The My Gym girl was trying to be nice. She could see I was disappointed. But I wasn't really listening to her.
I was watching Dylan, who was playing nicely but completely independently. He was at the basketball hoop. The ladder. The trampoline.
Close to a dozen other kids and their caretakers were seated in the center of the room, singing songs, doing exercises and having fun at the direction of another My Gym instructor.
"Circle time yucky!" Dylan had said when it was time to sit down together.
So he didn't sit down. He didn't even seem to notice that an organized activity was taking place. He just kept doing his own thing.
"Oh, we don't need to come next week," I told the girl. "It's like this everywhere we go." Don't you know about us? It's a small town. We're the ones who can't even go back to the library....
I followed a few steps behind Dylan as he played. I tried not to hover or pressure him to join the group. He passed behind me, and I turned around slowly. And then he was gone.
Gone! In a room of at least 24 other people, he had vanished.
I called his name. No answer. The other adults were watching their own children. No one even looked my way.
The entrance to the gym was gated, so it was more likely he headed to the back. I called his name near the bathrooms, in offices, down a hallway.
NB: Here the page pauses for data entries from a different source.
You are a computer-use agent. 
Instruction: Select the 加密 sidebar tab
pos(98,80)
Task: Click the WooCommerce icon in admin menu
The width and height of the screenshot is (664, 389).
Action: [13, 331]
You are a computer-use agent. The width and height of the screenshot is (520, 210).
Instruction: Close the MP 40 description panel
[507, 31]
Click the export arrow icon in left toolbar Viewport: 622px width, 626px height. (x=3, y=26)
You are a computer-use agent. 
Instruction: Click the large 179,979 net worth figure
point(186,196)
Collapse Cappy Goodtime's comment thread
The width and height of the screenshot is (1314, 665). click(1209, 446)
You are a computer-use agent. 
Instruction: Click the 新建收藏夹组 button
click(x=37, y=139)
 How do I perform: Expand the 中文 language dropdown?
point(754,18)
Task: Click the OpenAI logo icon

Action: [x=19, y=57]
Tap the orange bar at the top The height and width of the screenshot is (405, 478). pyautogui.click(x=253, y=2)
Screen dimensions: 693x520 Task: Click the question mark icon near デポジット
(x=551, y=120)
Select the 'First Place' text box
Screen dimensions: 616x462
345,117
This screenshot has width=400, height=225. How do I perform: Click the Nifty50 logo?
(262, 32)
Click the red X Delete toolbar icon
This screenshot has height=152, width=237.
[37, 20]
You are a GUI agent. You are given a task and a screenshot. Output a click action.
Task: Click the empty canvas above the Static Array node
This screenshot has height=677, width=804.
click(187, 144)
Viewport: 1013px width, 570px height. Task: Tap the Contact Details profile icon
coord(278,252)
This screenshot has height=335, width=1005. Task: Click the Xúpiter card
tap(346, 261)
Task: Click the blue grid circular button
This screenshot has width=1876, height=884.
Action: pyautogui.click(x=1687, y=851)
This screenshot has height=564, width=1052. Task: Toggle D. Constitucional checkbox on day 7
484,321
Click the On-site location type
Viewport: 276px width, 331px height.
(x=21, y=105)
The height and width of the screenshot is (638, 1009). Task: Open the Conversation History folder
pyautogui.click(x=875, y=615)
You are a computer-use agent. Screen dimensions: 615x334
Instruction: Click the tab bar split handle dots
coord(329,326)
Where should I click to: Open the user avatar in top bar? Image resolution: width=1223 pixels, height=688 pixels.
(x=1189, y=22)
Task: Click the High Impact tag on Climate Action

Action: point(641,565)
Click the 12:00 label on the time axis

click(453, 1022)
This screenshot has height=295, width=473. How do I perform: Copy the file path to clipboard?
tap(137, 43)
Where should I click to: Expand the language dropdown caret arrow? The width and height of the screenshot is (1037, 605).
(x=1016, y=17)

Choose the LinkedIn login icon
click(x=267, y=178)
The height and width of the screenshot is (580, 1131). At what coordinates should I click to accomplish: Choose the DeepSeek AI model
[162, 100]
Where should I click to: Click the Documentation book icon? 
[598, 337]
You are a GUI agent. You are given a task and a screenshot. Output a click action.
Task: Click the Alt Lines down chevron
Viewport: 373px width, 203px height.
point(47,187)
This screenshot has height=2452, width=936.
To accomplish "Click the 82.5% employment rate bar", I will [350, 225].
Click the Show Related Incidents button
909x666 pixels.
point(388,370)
A woman changing a diaper ignored me. I went back the gym and didn't see him. I again went to the back of the room and the diaper-changer said, "I think he went in there."
"There" was a single-stall bathroom with a full, heavy wooden door. It was locked.
"Mama, I want out!"
Whew.
"Dylan, you need to turn the button on the handle."
"Mama, I can't."
The nice My Gym worker couldn't open the door, either. She had no key.
That's when the fire alarm started blaring. Strobes flashed all over the building.
"He pulled the emergency cord near the toilet," the girl said. So that's what happens when you pull that thing.
"It's loud, Mama!"
The My Gym girl and I opened every cabinet, looked in every closet, searched every desk, looking for a key or screw driver or sledgehammer. She called the franchise owner and the fire department.
No help came.
After about 10 minutes, Dylan understood how to turn off the alarm. Once it was quiet, we talked him through how to unlock the door. The whole thing lasted about 20 minutes. Once free, he ran straight into the gym and wanted to ride the zip line.
But he didn't get to. Class was over. As we were leaving, I heard the nice My Gym girl giving the sales pitch to another mother who had been there for the first time.
No one tried to get us to join.
I wonder what would happen if we took her up on her offer to come back, just one more time, for free?